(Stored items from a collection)
=======

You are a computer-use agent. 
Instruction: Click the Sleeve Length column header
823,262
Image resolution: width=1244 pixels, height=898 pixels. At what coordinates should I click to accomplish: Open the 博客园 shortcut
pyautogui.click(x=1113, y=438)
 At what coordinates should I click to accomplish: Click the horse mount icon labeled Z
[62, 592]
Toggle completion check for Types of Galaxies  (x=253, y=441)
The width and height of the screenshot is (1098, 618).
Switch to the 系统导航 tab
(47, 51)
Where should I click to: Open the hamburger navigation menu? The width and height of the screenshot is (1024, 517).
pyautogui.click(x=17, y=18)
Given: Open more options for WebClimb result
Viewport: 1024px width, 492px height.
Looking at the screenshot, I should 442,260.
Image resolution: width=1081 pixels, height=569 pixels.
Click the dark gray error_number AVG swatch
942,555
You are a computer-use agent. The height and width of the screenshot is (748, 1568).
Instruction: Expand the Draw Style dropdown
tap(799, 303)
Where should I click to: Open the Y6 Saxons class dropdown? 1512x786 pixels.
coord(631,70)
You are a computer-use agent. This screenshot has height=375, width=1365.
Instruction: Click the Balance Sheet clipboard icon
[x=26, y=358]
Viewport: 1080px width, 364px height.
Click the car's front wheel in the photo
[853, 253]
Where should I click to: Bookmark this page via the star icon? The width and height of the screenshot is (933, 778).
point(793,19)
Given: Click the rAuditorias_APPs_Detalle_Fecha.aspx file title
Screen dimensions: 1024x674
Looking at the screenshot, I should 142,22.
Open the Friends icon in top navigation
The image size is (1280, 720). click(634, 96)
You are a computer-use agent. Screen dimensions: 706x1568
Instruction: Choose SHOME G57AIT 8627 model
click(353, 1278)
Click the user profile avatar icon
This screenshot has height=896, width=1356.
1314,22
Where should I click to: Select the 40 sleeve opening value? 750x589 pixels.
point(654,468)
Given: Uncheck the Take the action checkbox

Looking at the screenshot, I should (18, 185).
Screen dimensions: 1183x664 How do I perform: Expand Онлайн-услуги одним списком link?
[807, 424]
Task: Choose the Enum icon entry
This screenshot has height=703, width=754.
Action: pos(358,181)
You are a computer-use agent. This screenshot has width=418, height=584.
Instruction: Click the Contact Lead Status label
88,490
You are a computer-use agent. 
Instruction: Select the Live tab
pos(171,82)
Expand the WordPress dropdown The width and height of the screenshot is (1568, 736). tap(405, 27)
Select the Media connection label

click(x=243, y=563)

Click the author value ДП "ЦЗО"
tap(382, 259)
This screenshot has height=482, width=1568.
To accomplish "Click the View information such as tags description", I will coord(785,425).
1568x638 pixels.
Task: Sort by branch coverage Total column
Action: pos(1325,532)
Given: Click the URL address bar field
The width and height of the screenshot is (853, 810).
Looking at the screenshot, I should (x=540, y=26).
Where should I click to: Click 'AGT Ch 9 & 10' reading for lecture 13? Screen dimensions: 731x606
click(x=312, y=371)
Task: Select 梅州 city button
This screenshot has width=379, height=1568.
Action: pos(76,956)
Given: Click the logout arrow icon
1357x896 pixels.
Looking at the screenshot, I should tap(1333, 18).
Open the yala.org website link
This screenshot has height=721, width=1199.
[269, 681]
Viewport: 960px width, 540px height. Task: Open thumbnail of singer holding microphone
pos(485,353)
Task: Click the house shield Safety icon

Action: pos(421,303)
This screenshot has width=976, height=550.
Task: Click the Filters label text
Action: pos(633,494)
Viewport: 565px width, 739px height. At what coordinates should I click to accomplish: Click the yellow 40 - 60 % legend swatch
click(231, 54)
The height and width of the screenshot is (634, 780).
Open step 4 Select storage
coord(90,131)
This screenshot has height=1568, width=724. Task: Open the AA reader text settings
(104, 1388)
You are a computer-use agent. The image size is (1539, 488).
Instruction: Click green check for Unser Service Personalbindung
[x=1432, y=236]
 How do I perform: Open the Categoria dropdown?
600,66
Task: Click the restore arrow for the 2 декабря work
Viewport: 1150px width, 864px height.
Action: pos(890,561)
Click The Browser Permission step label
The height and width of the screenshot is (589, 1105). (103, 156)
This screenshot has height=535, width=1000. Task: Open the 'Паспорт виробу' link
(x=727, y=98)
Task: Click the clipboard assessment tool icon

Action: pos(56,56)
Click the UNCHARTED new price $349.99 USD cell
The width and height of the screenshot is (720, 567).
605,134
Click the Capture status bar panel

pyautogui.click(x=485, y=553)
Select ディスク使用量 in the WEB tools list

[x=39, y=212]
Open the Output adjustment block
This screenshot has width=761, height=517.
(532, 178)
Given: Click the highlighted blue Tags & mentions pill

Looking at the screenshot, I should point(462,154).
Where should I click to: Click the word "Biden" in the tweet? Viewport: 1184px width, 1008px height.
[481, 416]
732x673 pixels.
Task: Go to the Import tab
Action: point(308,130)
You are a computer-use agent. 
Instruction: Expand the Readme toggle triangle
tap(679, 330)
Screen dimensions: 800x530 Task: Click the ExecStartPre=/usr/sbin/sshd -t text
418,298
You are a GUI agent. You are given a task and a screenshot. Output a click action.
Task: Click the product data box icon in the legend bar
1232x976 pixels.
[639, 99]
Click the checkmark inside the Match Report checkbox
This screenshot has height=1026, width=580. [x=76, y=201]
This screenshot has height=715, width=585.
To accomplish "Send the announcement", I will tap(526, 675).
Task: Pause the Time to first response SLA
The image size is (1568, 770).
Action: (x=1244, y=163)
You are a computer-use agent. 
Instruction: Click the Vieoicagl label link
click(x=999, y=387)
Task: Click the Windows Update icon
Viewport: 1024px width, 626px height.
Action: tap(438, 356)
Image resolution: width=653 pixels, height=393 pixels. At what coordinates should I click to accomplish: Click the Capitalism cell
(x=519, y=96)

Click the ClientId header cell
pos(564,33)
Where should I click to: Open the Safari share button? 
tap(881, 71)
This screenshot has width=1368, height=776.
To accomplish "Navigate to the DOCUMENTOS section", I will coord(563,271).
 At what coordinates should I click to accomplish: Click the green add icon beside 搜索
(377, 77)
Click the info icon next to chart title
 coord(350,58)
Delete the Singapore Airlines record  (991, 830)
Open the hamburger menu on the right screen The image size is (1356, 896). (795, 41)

=======

Nothing but the lines above from the one containing "Where should I click to: Bookmark" through the one containing "This screenshot has height=482, width=1568." should appear in the answer, each repeated exactly.

Where should I click to: Bookmark this page via the star icon? The width and height of the screenshot is (933, 778).
point(793,19)
Given: Click the rAuditorias_APPs_Detalle_Fecha.aspx file title
Screen dimensions: 1024x674
Looking at the screenshot, I should 142,22.
Open the Friends icon in top navigation
The image size is (1280, 720). click(634, 96)
You are a computer-use agent. Screen dimensions: 706x1568
Instruction: Choose SHOME G57AIT 8627 model
click(353, 1278)
Click the user profile avatar icon
This screenshot has height=896, width=1356.
1314,22
Where should I click to: Select the 40 sleeve opening value? 750x589 pixels.
point(654,468)
Given: Uncheck the Take the action checkbox

Looking at the screenshot, I should (18, 185).
Screen dimensions: 1183x664 How do I perform: Expand Онлайн-услуги одним списком link?
[807, 424]
Task: Choose the Enum icon entry
This screenshot has height=703, width=754.
Action: pos(358,181)
You are a computer-use agent. This screenshot has width=418, height=584.
Instruction: Click the Contact Lead Status label
88,490
You are a computer-use agent. 
Instruction: Select the Live tab
pos(171,82)
Expand the WordPress dropdown The width and height of the screenshot is (1568, 736). tap(405, 27)
Select the Media connection label

click(x=243, y=563)

Click the author value ДП "ЦЗО"
tap(382, 259)
This screenshot has height=482, width=1568.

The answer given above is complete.